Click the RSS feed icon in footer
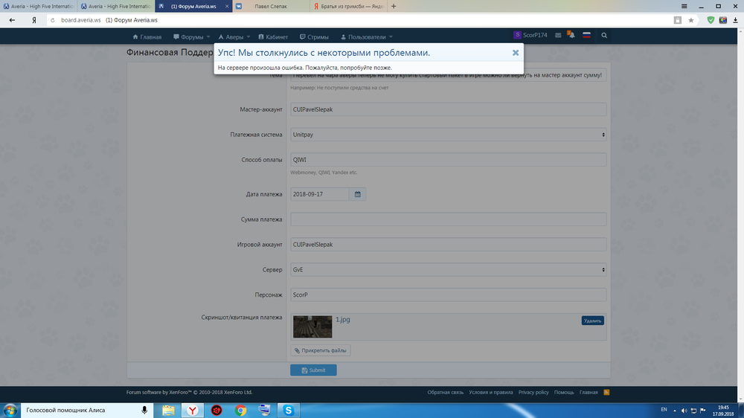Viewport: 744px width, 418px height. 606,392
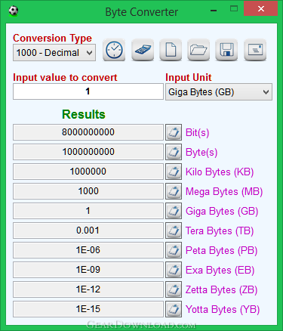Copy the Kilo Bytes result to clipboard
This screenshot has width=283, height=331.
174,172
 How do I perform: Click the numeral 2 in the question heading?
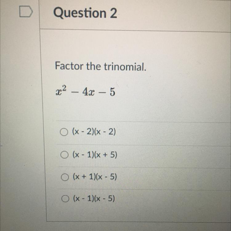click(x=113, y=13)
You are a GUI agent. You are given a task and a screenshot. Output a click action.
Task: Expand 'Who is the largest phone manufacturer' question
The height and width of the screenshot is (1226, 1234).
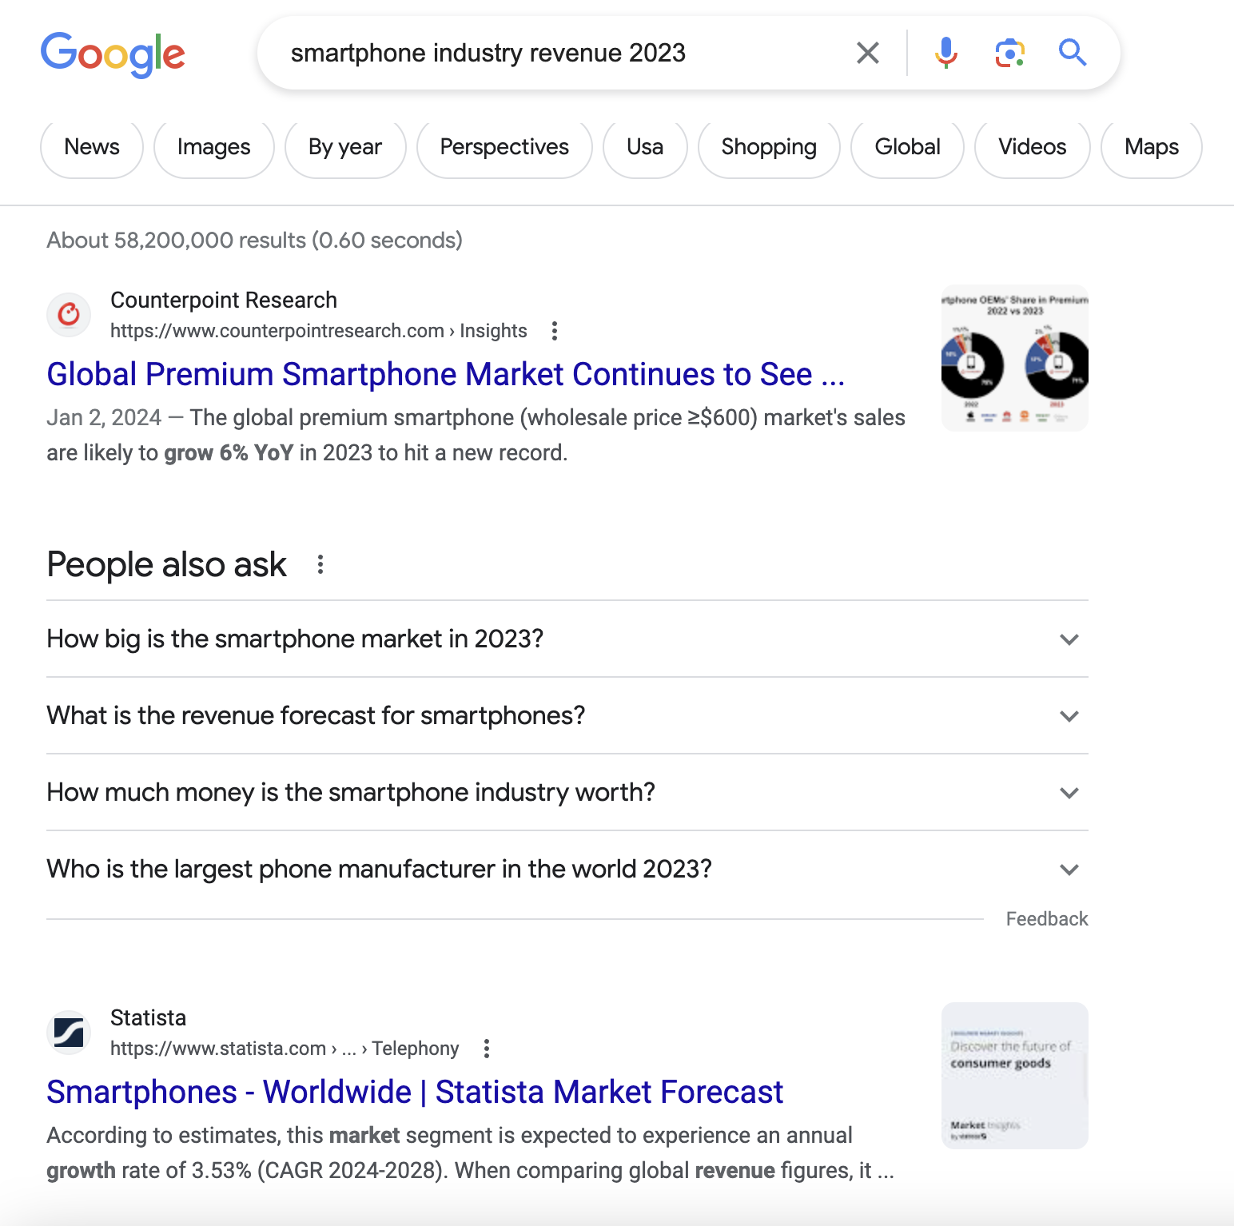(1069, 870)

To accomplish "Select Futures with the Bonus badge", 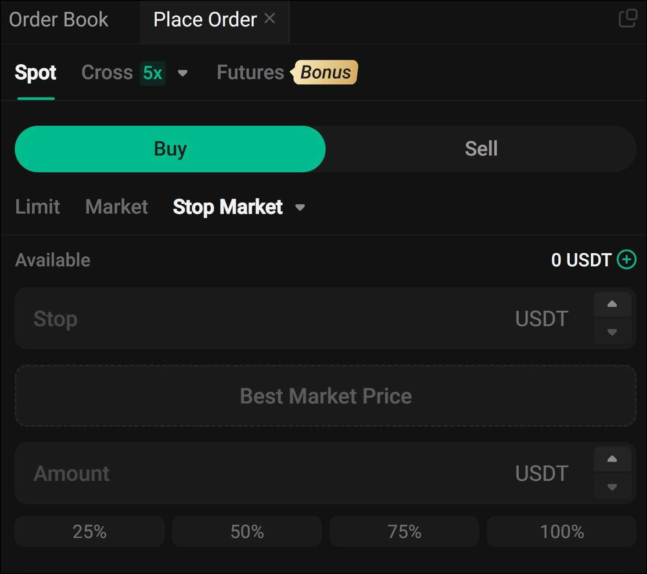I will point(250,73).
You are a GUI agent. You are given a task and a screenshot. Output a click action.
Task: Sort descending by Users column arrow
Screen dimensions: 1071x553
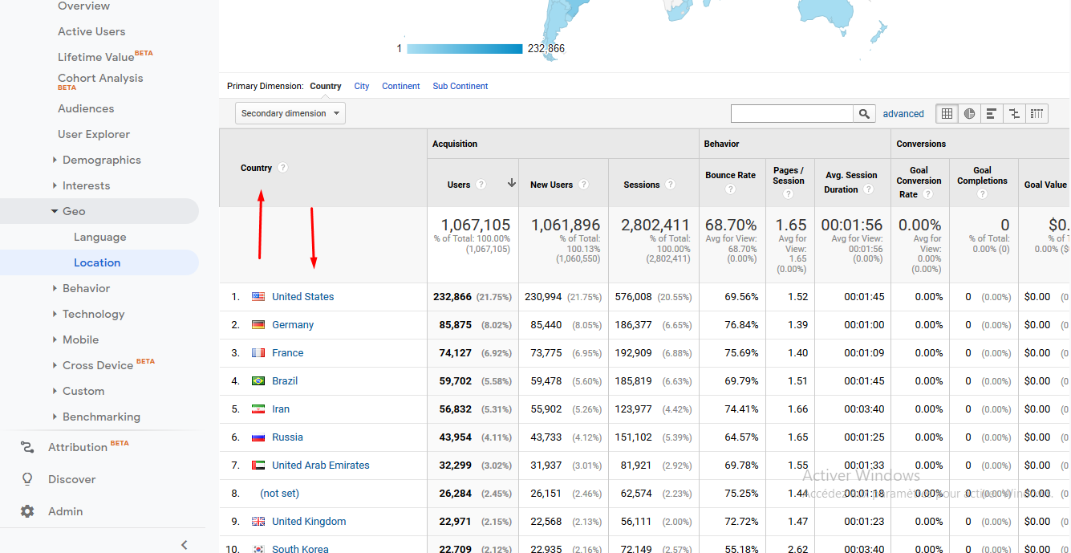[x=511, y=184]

::::::

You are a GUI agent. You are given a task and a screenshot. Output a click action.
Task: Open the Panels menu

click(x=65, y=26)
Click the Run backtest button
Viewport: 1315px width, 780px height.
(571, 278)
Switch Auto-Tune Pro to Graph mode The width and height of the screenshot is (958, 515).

::::::

» Problem to solve: The reply should consist solely of the lines above from the one that has "Task: Open the Panels menu" through the one that has "Switch Auto-Tune Pro", reproduced exactly.

» Result for this exercise:
Task: Open the Panels menu

click(x=65, y=26)
Click the Run backtest button
Viewport: 1315px width, 780px height.
(571, 278)
Switch Auto-Tune Pro to Graph mode The width and height of the screenshot is (958, 515).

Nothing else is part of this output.